Everything in the listing below should be repeated verbatim, apart from the pictures.

= Beginning of Section =

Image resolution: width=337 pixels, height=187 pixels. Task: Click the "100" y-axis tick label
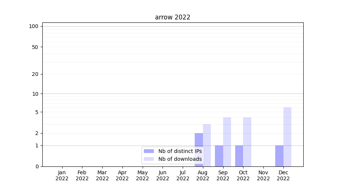34,26
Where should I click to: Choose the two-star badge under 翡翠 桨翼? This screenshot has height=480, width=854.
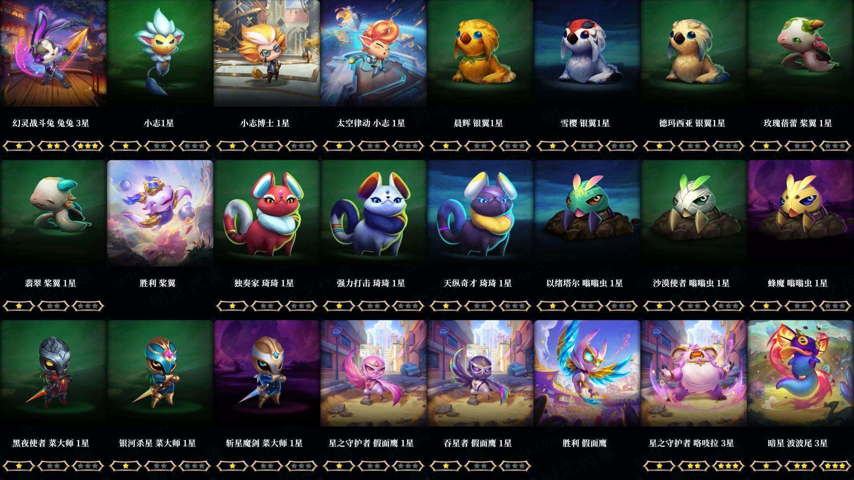click(53, 306)
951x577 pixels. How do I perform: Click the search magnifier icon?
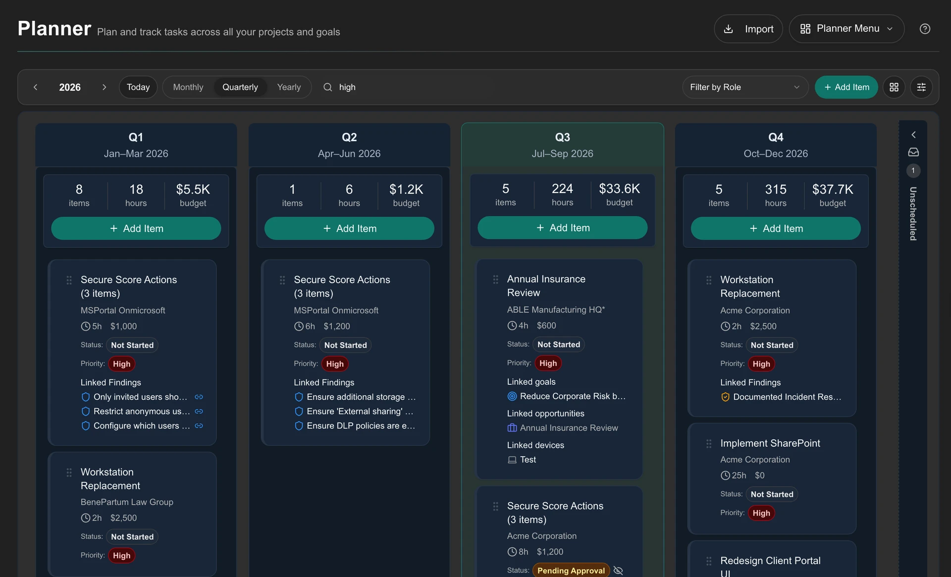tap(327, 87)
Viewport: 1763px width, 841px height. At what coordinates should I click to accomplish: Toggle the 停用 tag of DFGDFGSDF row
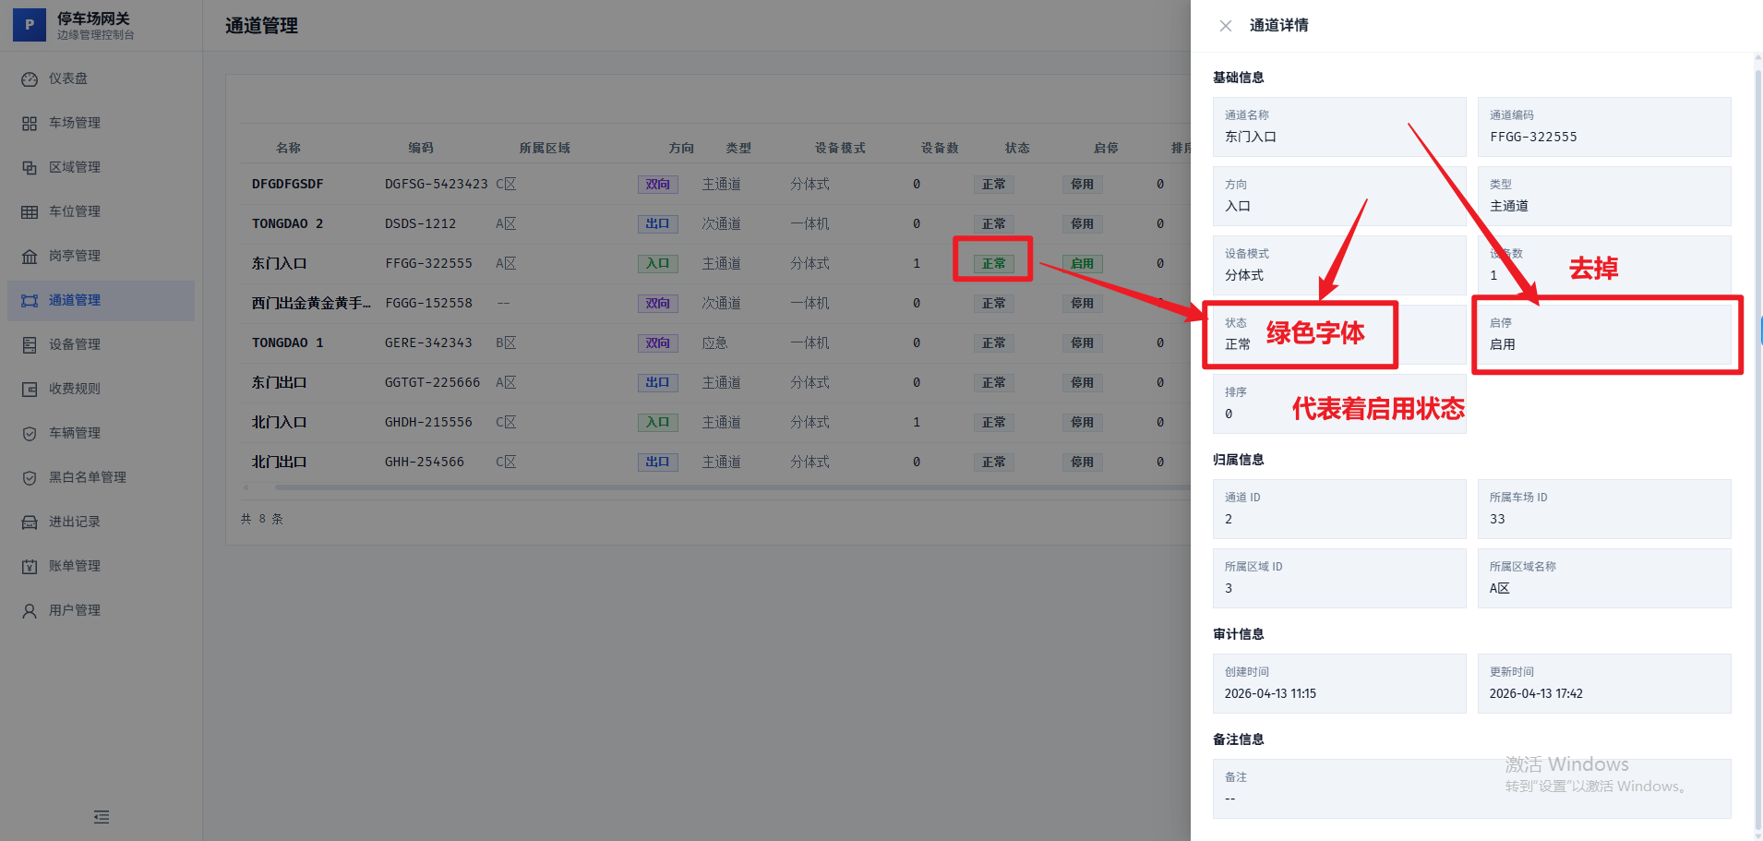point(1082,185)
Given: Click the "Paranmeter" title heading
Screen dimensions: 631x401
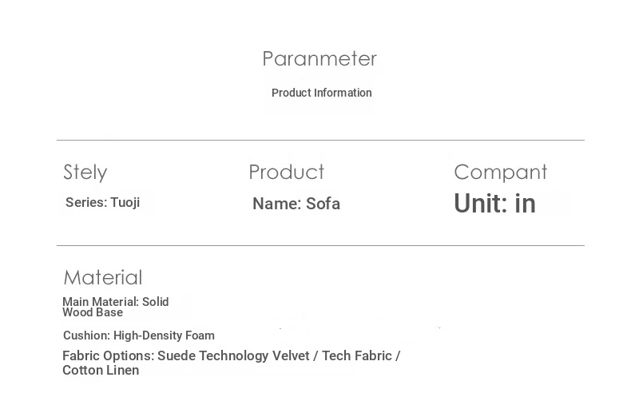Looking at the screenshot, I should [x=319, y=59].
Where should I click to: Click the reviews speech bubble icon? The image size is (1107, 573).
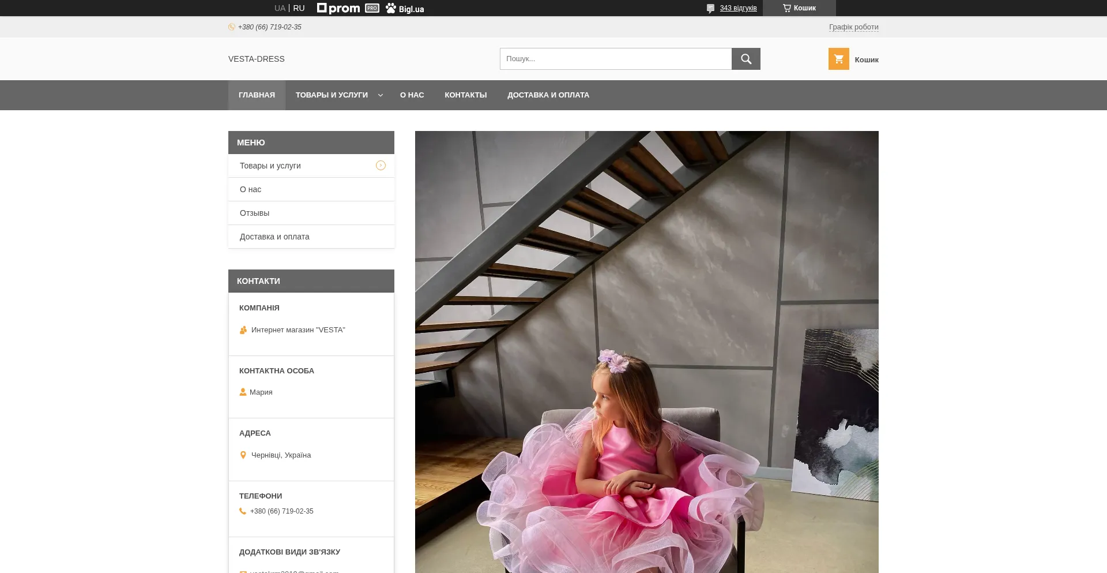tap(710, 9)
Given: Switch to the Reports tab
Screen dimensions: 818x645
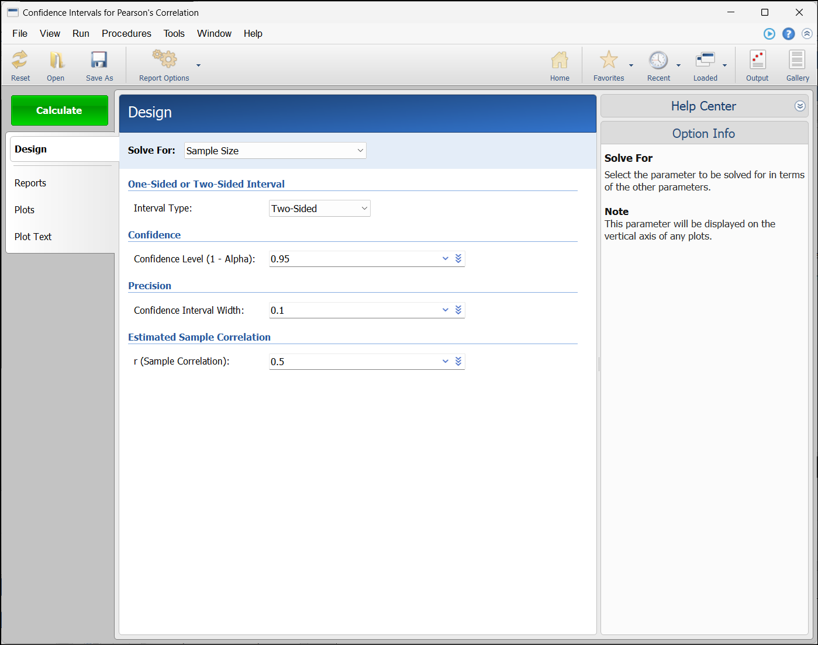Looking at the screenshot, I should [x=30, y=183].
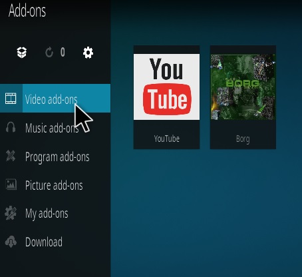Click the available updates count 0
Image resolution: width=302 pixels, height=277 pixels.
tap(63, 53)
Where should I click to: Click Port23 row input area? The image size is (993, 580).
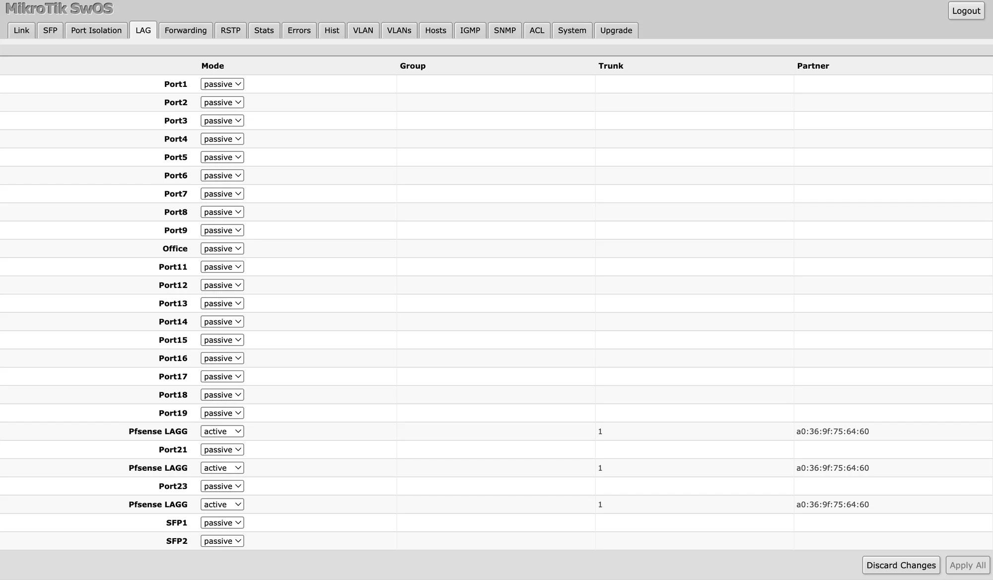221,486
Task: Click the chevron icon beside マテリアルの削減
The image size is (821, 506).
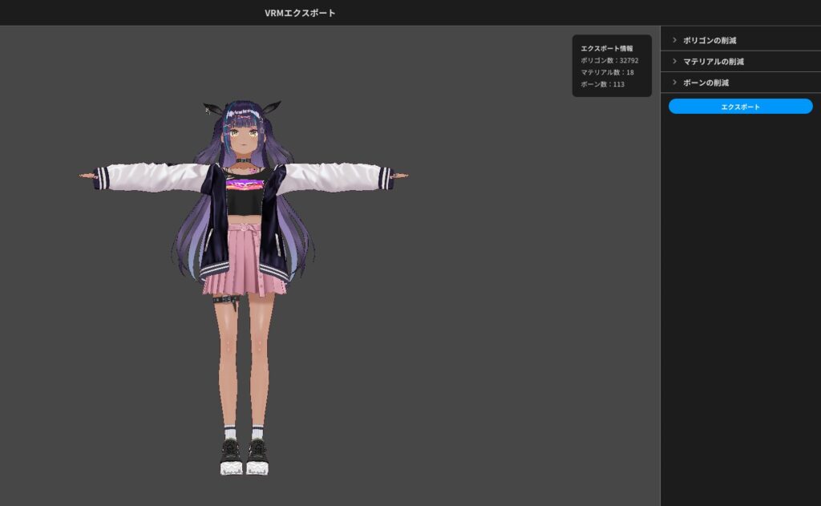Action: 673,60
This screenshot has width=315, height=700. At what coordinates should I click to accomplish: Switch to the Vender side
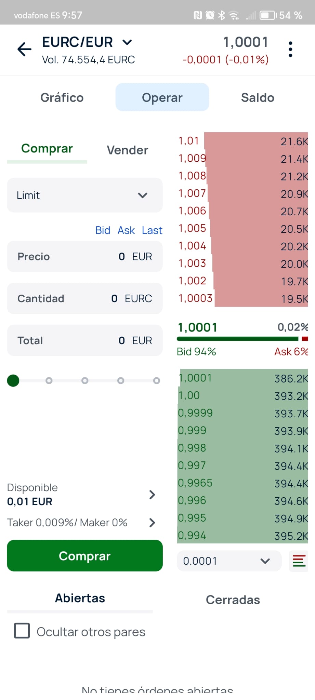(127, 150)

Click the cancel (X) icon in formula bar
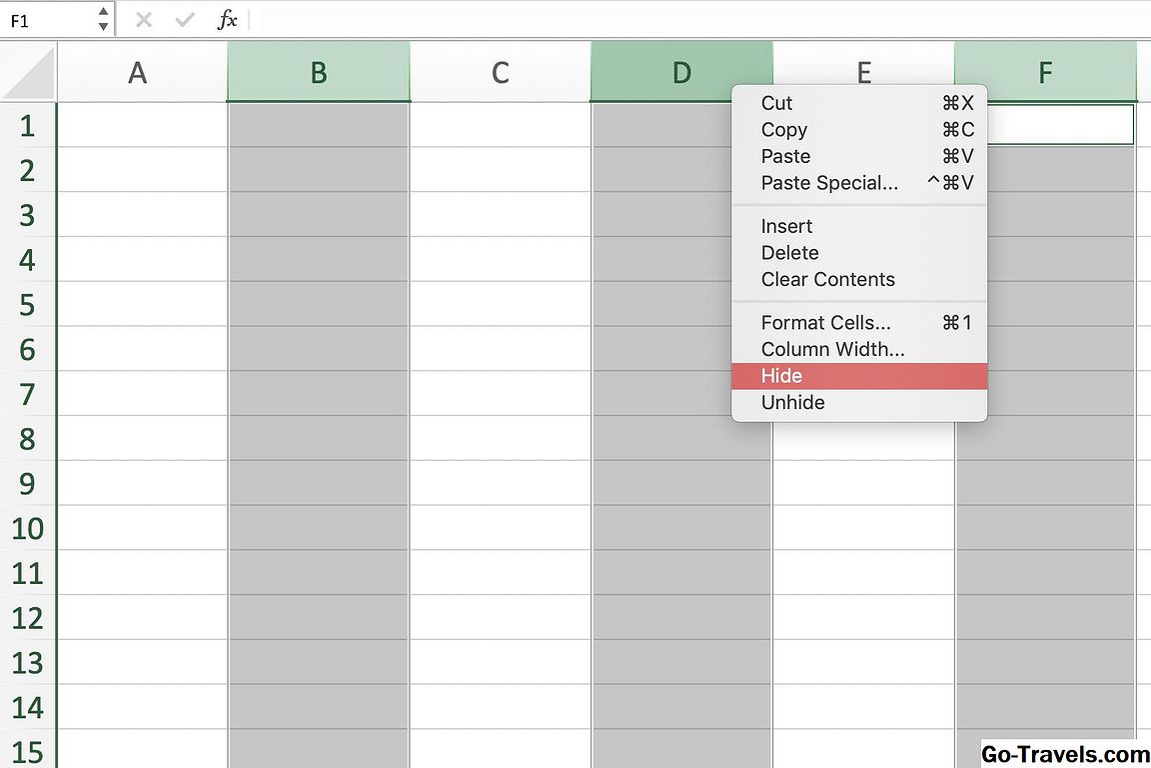click(x=144, y=20)
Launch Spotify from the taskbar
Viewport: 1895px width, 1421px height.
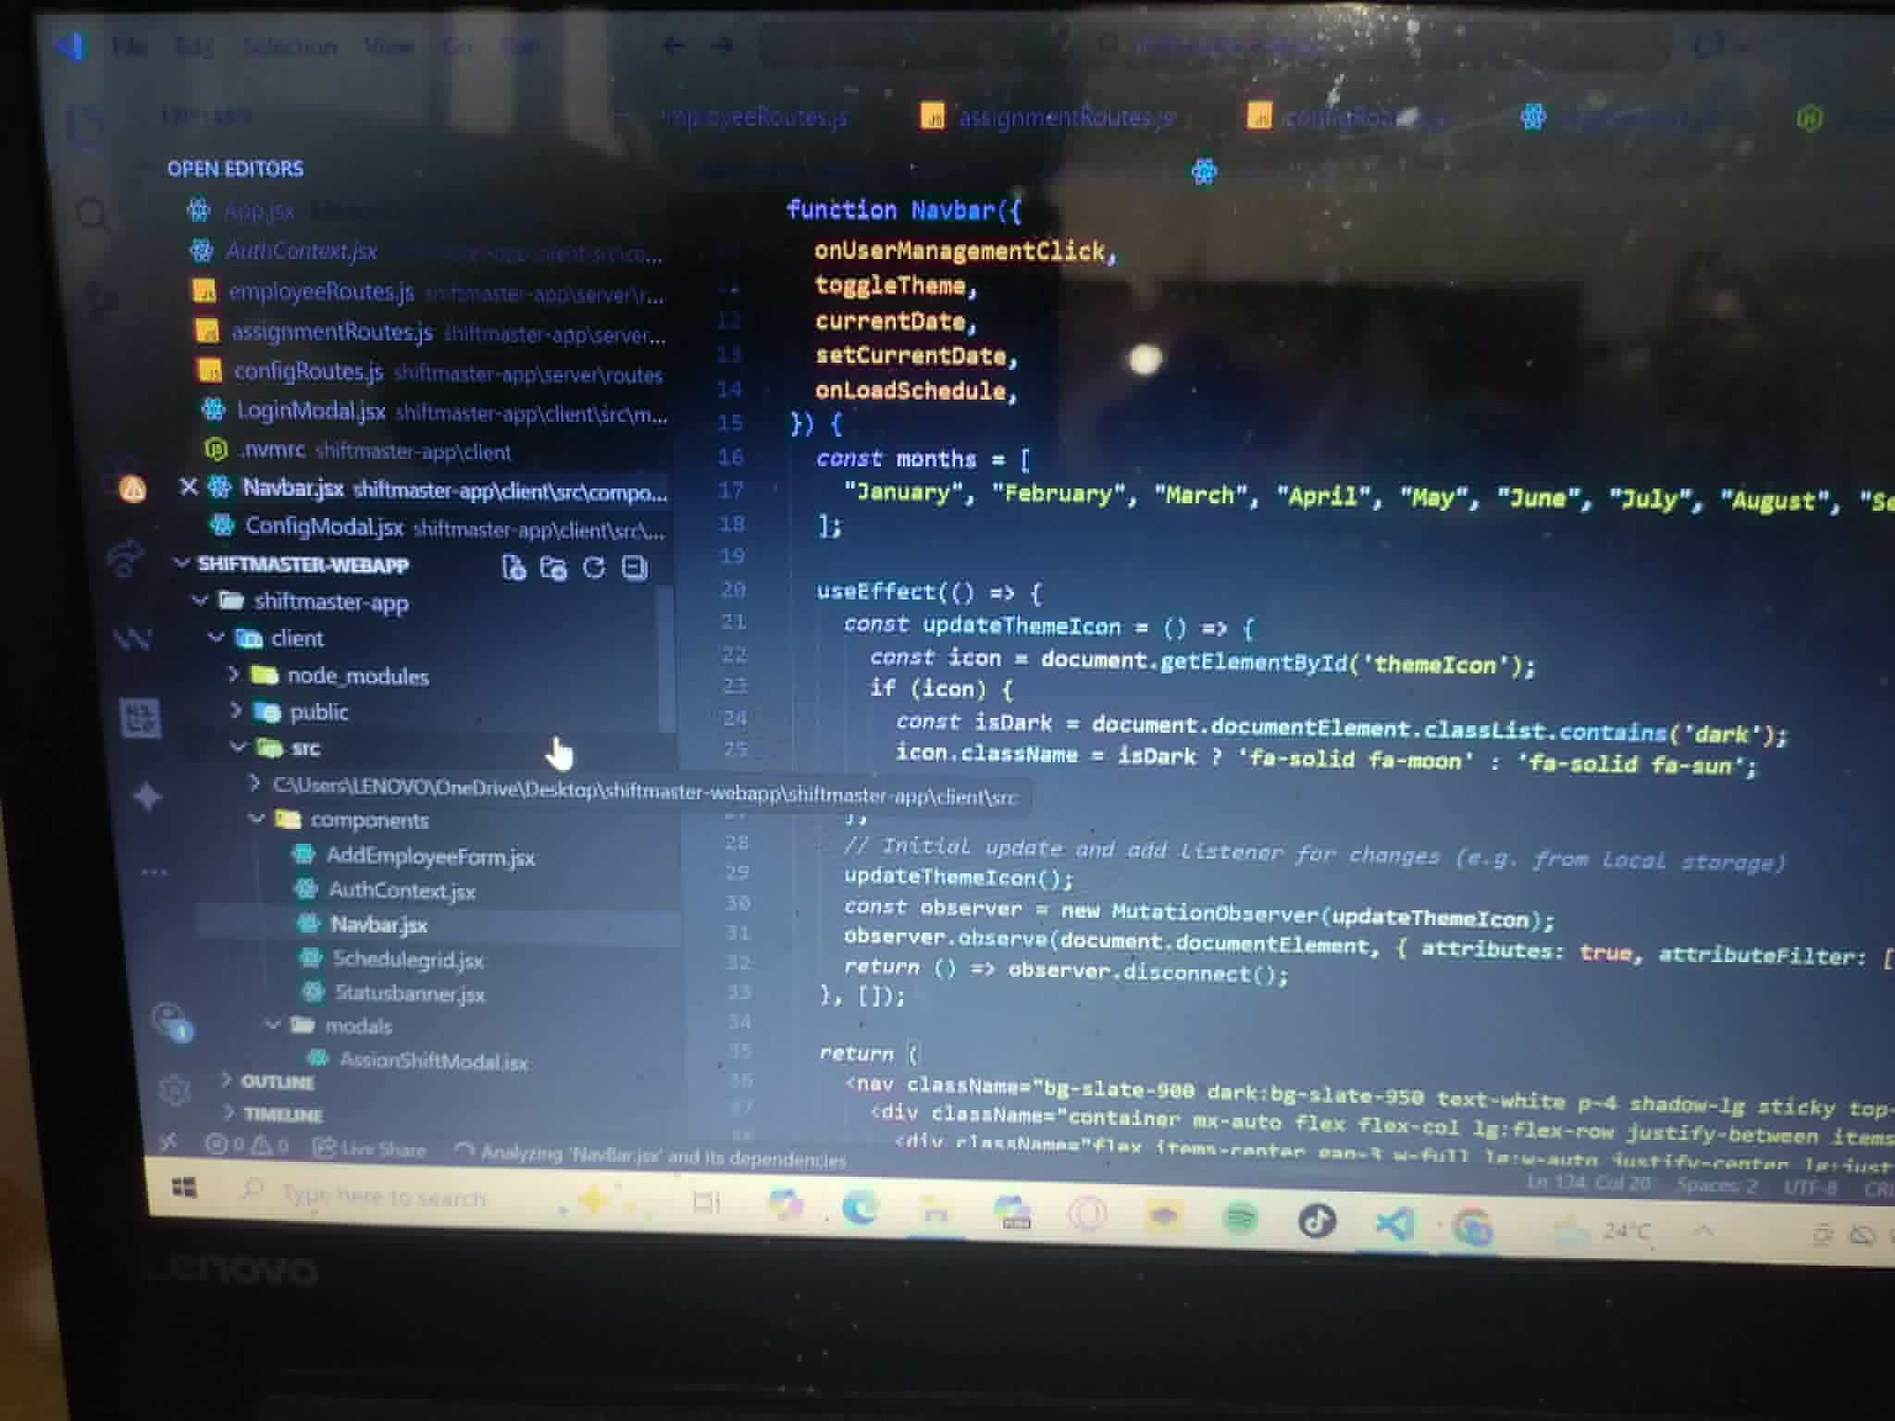click(x=1240, y=1220)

= End of Section =

TASK OUTPUT
Image resolution: width=337 pixels, height=187 pixels. Task: Click the "100" y-axis tick label
34,26
Where should I click to: Choose the two-star badge under 翡翠 桨翼? This screenshot has height=480, width=854.
click(53, 306)
951x577 pixels. How do I perform: Click the search magnifier icon?
tap(327, 87)
Viewport: 1763px width, 841px height. At what coordinates should I click to accomplish: Toggle the 停用 tag of DFGDFGSDF row
point(1082,185)
Given: Click the "Paranmeter" title heading
Screen dimensions: 631x401
Looking at the screenshot, I should [x=319, y=59].
Where should I click to: Click the reviews speech bubble icon? The image size is (1107, 573).
tap(710, 9)
Given: Switch to the Reports tab
Screen dimensions: 818x645
Looking at the screenshot, I should [x=30, y=183].
Click the available updates count 0
Image resolution: width=302 pixels, height=277 pixels.
tap(63, 53)
Where should I click to: Click Port23 row input area? The image size is (993, 580).
221,486
Task: Click the chevron icon beside マテリアルの削減
The image size is (821, 506).
Action: 673,60
This screenshot has width=315, height=700. At what coordinates should I click to accomplish: Switch to the Vender side
(127, 150)

Click the cancel (X) icon in formula bar
click(x=144, y=20)
Launch Spotify from the taskbar
Viewport: 1895px width, 1421px height.
click(x=1240, y=1220)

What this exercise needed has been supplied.